A new study conducted by Altimeter Group for social publishing platform Wetpaint has looked in detail at how the 100 most valuable brands in the US work with 11 different social media channels and has discovered a correlation between social media use and financial performance.
When the researchers sorted the brands into groups with similar profiles, the ‘social media mavens’ (those with the most social media breadth and depth) on average grew 18% in revenues over the last year. The least engaged companies saw an average decline in revenue of 6% over the same period.
The report’s author, Charlene Li, is quick to point out that “We are not claiming a causal relationship — but there is clearly a correlation and connection. For example”, she continues, “a company mindset that allows a company to be broadly engaged with customers on the whole probably performs better because the company is more focused on customers than the competition.”
The research looked into the breadth of the brands’ engagement across the channels as well as the depth — such as whether they reply to comments made on blog posts. Each was given a numerical score, with the top 10 being:
- Starbucks (127)
- Dell (123)
- eBay (115)
- Google (105)
- Microsoft (103)
- Thomson Reuters (101)
- Nike (100)
- Amazon (88)
- SAP (86)
- Yahoo! and Intel (85)
The study found that companies that scored well generally have dedicated teams, however small, active in the social media channels they utilise, and that the most successful teams evangelise social media across the entire organisation to pull in a broad range of stakeholders. These companies view social media as an indispensable tool to help them achieve results, and their approach is conversational. This differs from the approach of traditional communications and early corporate blog experimentation, says the report, which emphasises messaging and talking points.

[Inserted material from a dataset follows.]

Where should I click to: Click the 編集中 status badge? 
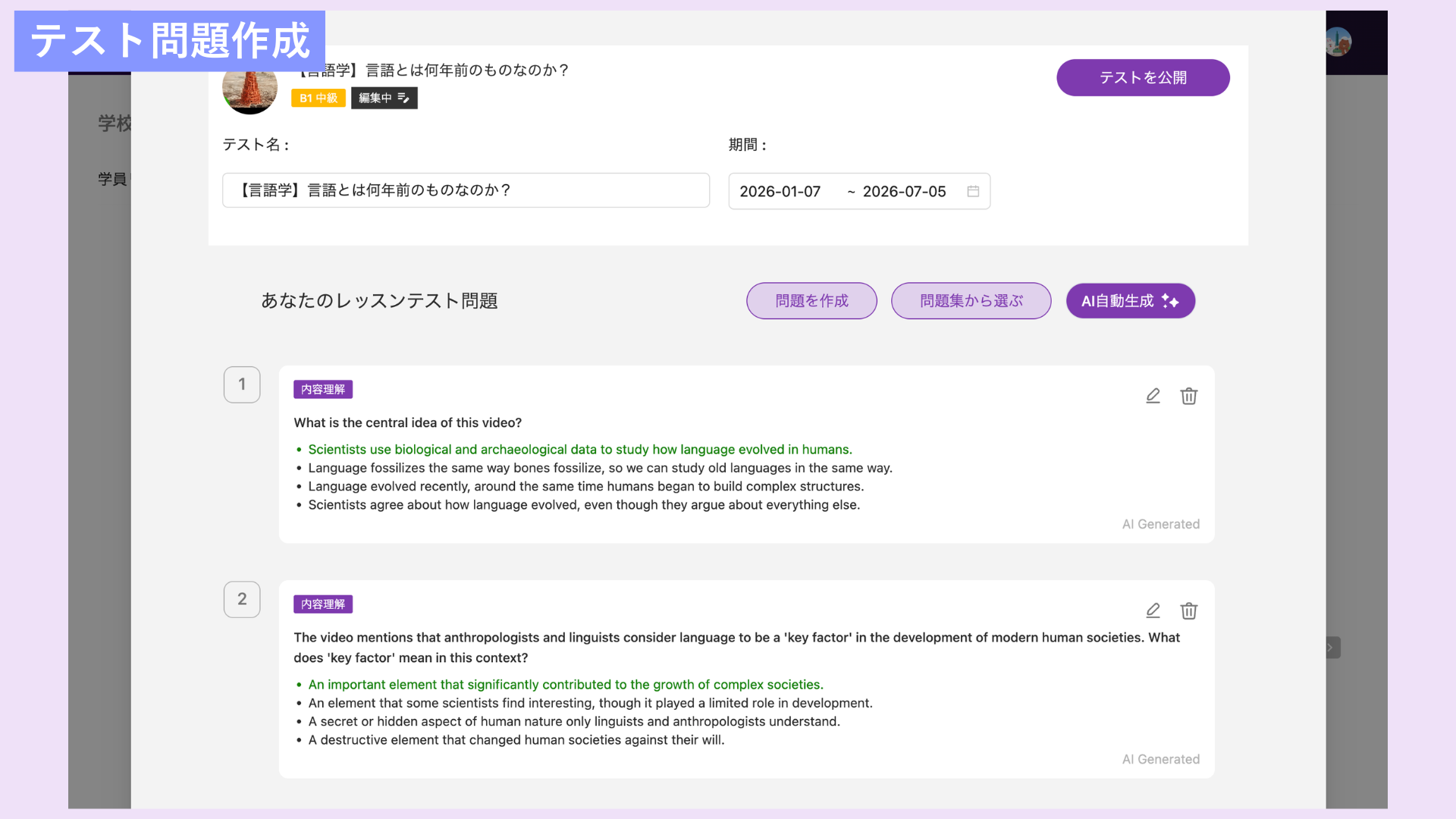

The report also divides the 100 brands studied into four groups: Social media mavens (very active in many channels, usually with a dedicated team); Butterflies (recognise the need to be active in many channels, but are spread too thinly, thus giving limited results), and Wallflowers (present in only a few channels, and very lightly in those; sitting on the sidelines trying to figure out the best next steps.). A final category, the Selectives, is more interesting in that they focus on just a few channels and generally excel in them and get good results. The report suggests that the efforts of Selectives are usually initiated by an internal evangelist.
The EngagementDB report can be downloaded free of charge at EngagementDB.com.